Debatte in der Schweiz
Der Krieg in der Ukraine hat die Menschen in der Schweiz an verschiedenen Friedensdemonstrationen auf die Strasse gebracht. In der politischen Arena wurde über die Umsetzung der helvetischen Neutralität gestritten (etwa in der Arena) und dem Komitee “Stop F-35” empfohlen, ihre Unterschriftensammlung gegen die Kampfjet-Beschaffung zu stoppen.2
Landwirtschaftlich publizierte die BauernZeitung zwei Tage nach dem Russischen Angriff eine erste kurze Übersicht. Darin sagte Markus Ritter der BauernZeitung: «Über allfällige Auswirkungen auf uns – in unserem sicheren Land – zu reden, finde ich nicht angebracht. Im Moment sind unsere Gedanken bei den Opfern des Krieges».

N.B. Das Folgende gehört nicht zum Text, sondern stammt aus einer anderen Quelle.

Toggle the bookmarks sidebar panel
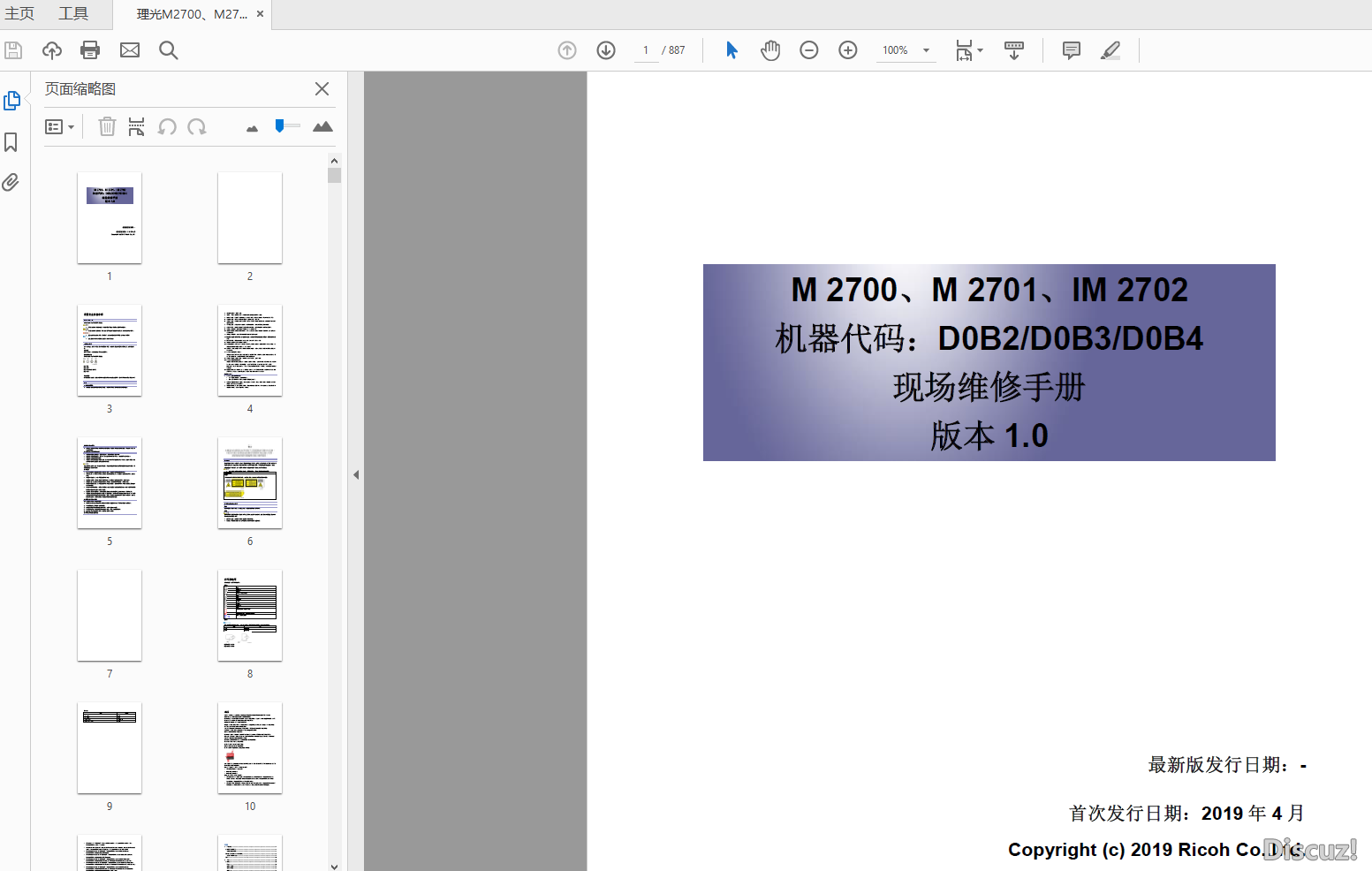Viewport: 1372px width, 871px height. point(11,142)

In der Zwischenzeit sind im Parlament bereits erste Fragen eingereicht worden (derzeit tagt die Frühlingssession): Die SVP-Nationalrätin Esther Friedli will wissen, ob die Agrarpolitik neu ausgerichtet und der Selbstversorgungsgrad gesteigert werden sollte und ob die Entwicklungszusammenarbeit stärker auf Landwirtschaftliche Produktivität auszurichten sei, Parteikollege Alois Huber fragt, ob der Bundesrat Massnahmen ergreift, um den "Selbstversorgungsgrat (sic!) bei Lebensmitteln anzuheben". Und sein Thurgauer Ratskollege Manuel Strupler will wissen, ob die Versorgungssicherheitsbeiträge innerhalb der Direktzahlungsverordnung erhöht werden könnten, um den Selbstversorgungsgrad zu stärken und wie der Bundesrat grundsätzlich die Landesversorgung sichern will.
Deutsche und französische Bio-Spitzenverbände warnen “vor dem Risiko, den zaghaft begonnen Umbau der Landwirtschaft zu opfern und Abhängigkeiten zu verschärfen.”
Diese Statements mögen harmlos erscheinen, sie prägen aber die Stimmung, wenn im Frühling die Verordnungen zum Absenkpfad publiziert und im Herbst das weitere Vorgehen der Agrarpolitik 2022+ im Parlament beraten wird.
Internationale Agrarpolitik: Märkte offenhalten
Am 11. März haben sich die Agrarminister der sieben grössten Volkswirtschaften der Welt auf dieses gemeinsame Statement verständigt.
Unter Punkt 4 heisst es: “We are deeply concerned about the impacts on food security and the rising number of people suffering from hunger and all forms of malnutrition, caused by the unprovoked and unjustifiable Russian war of aggression, adding to the already severe situation caused by COVID-19, climate change and biodiversity loss.”
Die Landwirtschaftsminister wollen alles unternehmen, um den “flow of food, products, seasonal labour and inputs essential for agricultural and food production across borders” zu sichern.
Und sie rufen alle Länder auf, ihre Agrarmärkte offen zu halten “and to guard against any unjustified restrictive measures on their exports.”
Soviel für den Moment von uns. 🙏 Danke fürs Interesse und schönes Wochenende 👋.
p.s.: sehr wahrscheinlich werden wir unsere nächste Staffel den Auswirkungen der Situation in der Ukraine auf die Agrarwirtschaft in Europa widmen.
Agrarpolitik - der Podcast
Agrarpolitik wird von vielen Menschen umgesetzt und gemacht: von Landwirtinnen und Landwirten, von Verbandsvertreterinnen und -Vertretern, vom Bundesrat, von Parlamentarierinnen und Parlamentariern.
Im Agrarpolitik-Podcast beleuchten wir die Entwicklungen, zeigen Ansprüche und Handlungsachsen. Wir fragen nach - und hören zu und machen Agrarpolitik verständlich. Und wir schreiben hin und wieder Newsletter zu aktuellen Themen.
Wir sind: Sie, unsere Gäste, Andreas Wyss (Gespräche), Lisa Nagy (Social Media), Louisa Wyss (Webinare) und Hansjürg Jäger (Produktion).
p.s: Hier finden Sie alle bisherigen Podcast-Folgen von Agrarpolitik - der Podcast.
Die Ägyptische Regierung will übertrieben hohe Preise unbedingt vermeiden.
Der Hinweis sei erlaubt: Die Kreise, die jetzt die Abhängigkeit der Schweiz lamentieren, stimmen gerne gegen Bestrebungen zu mehr Unabhängigkeit. So geschehen beim CO2-Gesetz, bei der Initiative für Ernährungssouveränität (auch wenn diese politisch sehr (zu?) weit gehen wollte).